Au Parlement, nous comprenons tous que nous avons besoin d’unité parce que nous ne pouvons pas gagner autrement.

D. Simonnet « On s’est serré les coudes contre ce projet, avance le porte-parole des députés socialistes, Arthur Delaporte, qui liste certaines initiatives unitaires, comme ce meeting organisé par Génération.s à Paris le 4 décembre et celui de Saint-Ouen (Seine-Saint-Denis) le 7 décembre manœuvré par le Parti socialiste. L’union de la gauche se construit autour de combats communs. Et l’immigration, c’est un sujet au cœur de notre histoire humaniste. On ne pouvait que se retrouver. »

« Combattre le racisme d’atmosphère »

Dans les rangs de la Nupes, on semble presque oublier la crise profonde que traverse la gauche, fracturée sur le conflit israélo-palestinien depuis octobre et mise en tension à chaque tweet de Jean-Luc Mélenchon. « Quand on met les tentations boutiquières de côté, on est capables d’être à la hauteur. On a compris que le sujet était de combattre un racisme d’atmosphère qui imprègne la société et de lutter face à un gouvernement, une droite radicalisée et une extrême droite à l’offensive. », développe Benjamin Lucas, député Génération.s (au sein du groupe écolo) qui demande une commission d’enquête sur les pratiques du ministère de l’Intérieur pour « marchander » les voix des députés sur le projet de loi immigration.
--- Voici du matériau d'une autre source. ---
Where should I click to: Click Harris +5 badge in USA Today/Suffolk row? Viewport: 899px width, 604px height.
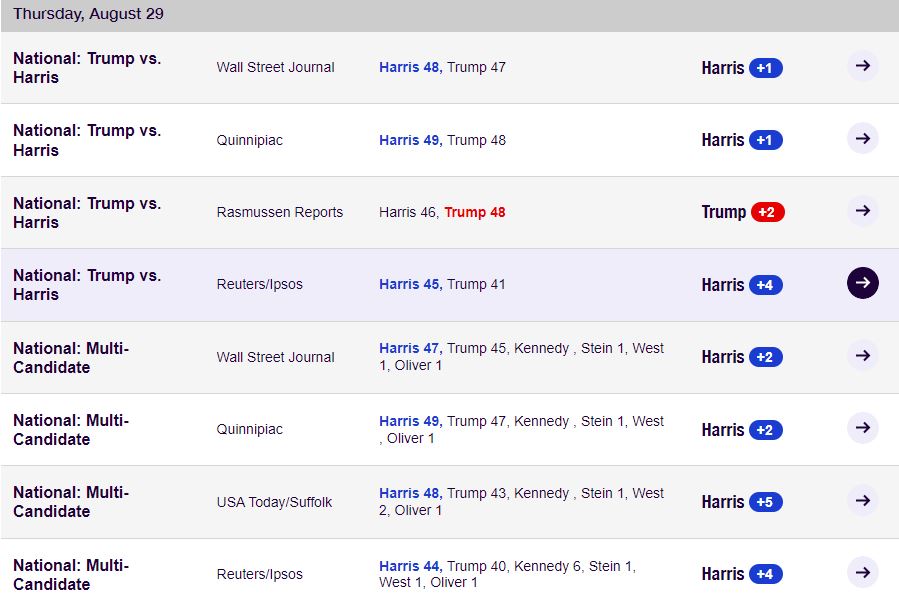[765, 502]
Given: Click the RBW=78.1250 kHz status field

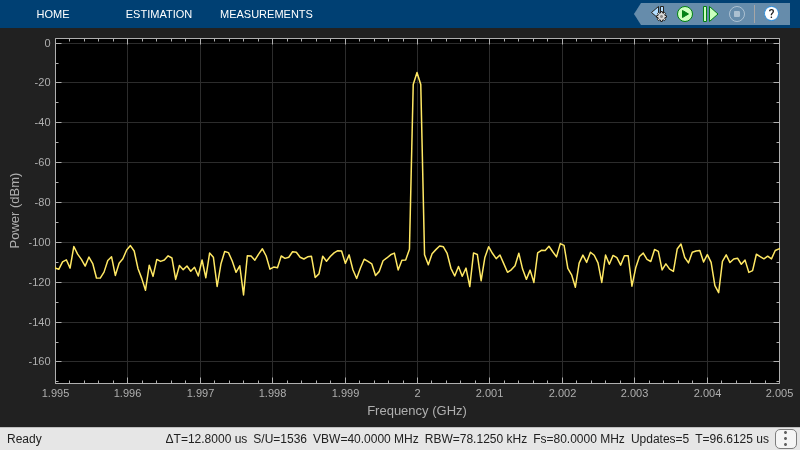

Sur le même sujet : De quoi le tweet de Jean-Luc Mélenchon contre Ruth Elkrief est-il le nom ?

« L’unité de la gauche existait avant la Nupes et continuera d’exister, surtout sur des sujets aussi essentiels où nous sommes alignés sur le fond », soutient Aminata Niakaté, porte-parole des Écologistes (ex-EELV). Même refrain pour la députée insoumise Aurélie Trouvé : « Les insoumis ont toujours pensé que tout le monde était capable de se réunir sur le fond du programme de la Nupes. Depuis le début, on dit qu’on a bien plus de points communs que de différences. »

Il faut réactiver les structures de la Nupes, il faut se remettre autour de la table et travailler.

S. Rousseau

Les plus « unionistes » tentent même de prendre du recul sur les dissensions de la gauche. « On ne s’est pas divisés sur des questions de fond, y compris sur la question internationale où nous pouvons nous entendre. Il y a eu des dérapages d’expression de la part d’un noyau insoumis », relativise le député socialiste Philippe Brun. Le tant attendu « acte II » de la Nupes serait-il en train de se construire ? Certains en rêvent, comme l’écolo Sandrine Rousseau : « A l’Assemblée, il n’y a pas un texte qu’on n’a pas voté en commun. Le problème vient des directions de chaque parti, pas du Parlement. Il faut réactiver les structures de la Nupes, il faut se remettre autour de la table et travailler. Les partis veulent-ils de la Nupes pour gagner en 2027 ou continuent-ils d’utiliser n’importe quel argument pour la tuer ? Maintenant, c’est l’heure de vérité. »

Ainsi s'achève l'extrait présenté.